On 21/06/16 14:48, Naoto Sato wrote:
Hi Brent,

I looked at the system preference setting panel and noticed
there is
"Spanish (Latin America)", which I think uses UN M.49 code
("es-419") as
the designate region. Can you make changes to deal with it?
(sorry I
should have noticed this earlier, and it's unfortunate not to be
able to
upcall Locale.forLanguageTag()!)

Naoto

On 6/20/16 4:38 PM, Brent Christian wrote:
Hi,

I have an updated webrev at:
http://cr.openjdk.java.net/~bchristi/7131356/webrev.03/

The comments have been updated as Gerard suggested.

The code to process the languageString now accounts for
3-character
language codes, and 4-char script designations (line 86).

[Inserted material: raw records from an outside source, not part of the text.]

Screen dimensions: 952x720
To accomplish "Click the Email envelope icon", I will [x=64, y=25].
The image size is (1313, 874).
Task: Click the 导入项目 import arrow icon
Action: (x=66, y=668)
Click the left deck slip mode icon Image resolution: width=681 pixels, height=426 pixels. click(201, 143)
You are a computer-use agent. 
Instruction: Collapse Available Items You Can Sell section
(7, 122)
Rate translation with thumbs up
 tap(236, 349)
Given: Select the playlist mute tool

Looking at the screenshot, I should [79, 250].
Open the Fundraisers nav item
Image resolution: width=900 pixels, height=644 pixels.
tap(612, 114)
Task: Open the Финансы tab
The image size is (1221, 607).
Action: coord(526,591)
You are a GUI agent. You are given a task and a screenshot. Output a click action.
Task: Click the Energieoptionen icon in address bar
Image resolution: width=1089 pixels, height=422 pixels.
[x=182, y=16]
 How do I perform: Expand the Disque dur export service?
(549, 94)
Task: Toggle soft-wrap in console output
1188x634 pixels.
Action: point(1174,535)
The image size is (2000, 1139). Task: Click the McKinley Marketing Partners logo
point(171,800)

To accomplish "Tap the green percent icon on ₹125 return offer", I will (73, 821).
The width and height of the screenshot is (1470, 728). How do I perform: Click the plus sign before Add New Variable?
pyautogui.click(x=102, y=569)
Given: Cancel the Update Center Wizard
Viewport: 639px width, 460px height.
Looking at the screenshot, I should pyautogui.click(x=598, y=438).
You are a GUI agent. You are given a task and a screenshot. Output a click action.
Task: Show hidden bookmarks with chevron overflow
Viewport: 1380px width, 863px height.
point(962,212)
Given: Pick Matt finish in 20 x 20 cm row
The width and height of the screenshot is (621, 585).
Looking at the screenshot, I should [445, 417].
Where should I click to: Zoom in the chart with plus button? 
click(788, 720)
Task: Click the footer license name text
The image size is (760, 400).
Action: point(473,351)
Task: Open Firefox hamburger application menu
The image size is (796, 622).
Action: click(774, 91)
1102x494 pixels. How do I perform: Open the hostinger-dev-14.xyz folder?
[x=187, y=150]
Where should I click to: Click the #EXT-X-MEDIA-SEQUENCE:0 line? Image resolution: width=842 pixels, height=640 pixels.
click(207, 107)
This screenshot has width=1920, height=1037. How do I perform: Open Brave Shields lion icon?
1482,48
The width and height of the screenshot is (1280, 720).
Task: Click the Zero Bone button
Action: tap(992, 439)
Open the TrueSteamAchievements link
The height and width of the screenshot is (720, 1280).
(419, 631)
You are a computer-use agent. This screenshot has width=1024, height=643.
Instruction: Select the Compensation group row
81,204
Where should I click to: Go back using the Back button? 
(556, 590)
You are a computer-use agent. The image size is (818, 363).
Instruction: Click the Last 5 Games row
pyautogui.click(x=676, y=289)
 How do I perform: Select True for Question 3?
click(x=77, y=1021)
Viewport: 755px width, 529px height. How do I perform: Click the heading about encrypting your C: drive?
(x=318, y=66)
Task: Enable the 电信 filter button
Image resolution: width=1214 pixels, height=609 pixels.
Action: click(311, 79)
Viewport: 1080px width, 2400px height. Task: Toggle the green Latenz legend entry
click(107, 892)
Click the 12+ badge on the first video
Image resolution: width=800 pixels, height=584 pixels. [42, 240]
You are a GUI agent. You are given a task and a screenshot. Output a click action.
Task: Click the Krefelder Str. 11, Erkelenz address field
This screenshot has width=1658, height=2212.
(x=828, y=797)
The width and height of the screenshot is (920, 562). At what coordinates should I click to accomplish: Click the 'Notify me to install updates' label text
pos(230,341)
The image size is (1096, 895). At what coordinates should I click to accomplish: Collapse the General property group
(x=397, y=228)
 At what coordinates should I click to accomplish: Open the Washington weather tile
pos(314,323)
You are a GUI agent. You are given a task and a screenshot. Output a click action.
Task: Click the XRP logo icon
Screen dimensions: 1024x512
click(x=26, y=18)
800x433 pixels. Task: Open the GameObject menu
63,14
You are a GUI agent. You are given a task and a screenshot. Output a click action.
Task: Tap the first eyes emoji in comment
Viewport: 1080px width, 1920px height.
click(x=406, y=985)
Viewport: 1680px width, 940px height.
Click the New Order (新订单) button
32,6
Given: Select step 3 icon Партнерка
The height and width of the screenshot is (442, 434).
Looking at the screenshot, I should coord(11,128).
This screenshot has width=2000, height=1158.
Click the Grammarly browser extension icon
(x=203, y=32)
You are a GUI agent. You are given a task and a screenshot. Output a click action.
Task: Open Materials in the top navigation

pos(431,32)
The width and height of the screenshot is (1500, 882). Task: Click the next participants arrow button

More extensive testing of languages with multiple scripts/regions
revealed that more changes were needed to maintain current
behavior.
Without knowing the internal workings of how
JRSCopyCanonicalLanguageForPrimaryLanguage adjusts the language
ID, I
believe the best options are to add a few more mappings as
needed to
locale_aliases (locale_str.h), and to add a special case for
Portuguese
(line 104).

OS X has 3 language options for Portuguese:
Portugues (Portugal)
Portugues (Brasil)
Portugues (Brasileiro)

CFLocaleCopyPreferredLanguages() gives the expected language code
for
Portugues (Brasileiro) ("pt-BR"), but "Portugues (Brasil)"
doesn't
include a region code (it's simply, "pt"), so gets mapped to the
default
country, Portugal.  To maintain current behavior, I added a
special
case
to map "pt" to "pt_BR" when the Region system preference is
set to
Brazil.


This change introduces one notable behavior change, which I
argue is
actually a fix.  The bug report and test case do not list the
"Spanish
(Mexico)" language, but it is present on MaxOS 10.9
(presumably it
was
added to the OS since the original investigation).  The old code
mapped
this to "es_XL", XL being one of the "user-assigned" ISO 3166
country
codes.  The new code maps to "es_MX", MX being the country code
for
Mexico.


I've tested pretty thoroughly on MacOS 10.9; I'm pretty sure I
tried
every language that includes multiple scripts/locales.  I also
added a
couple updated tests to the bug report.

General testing has looked good so far.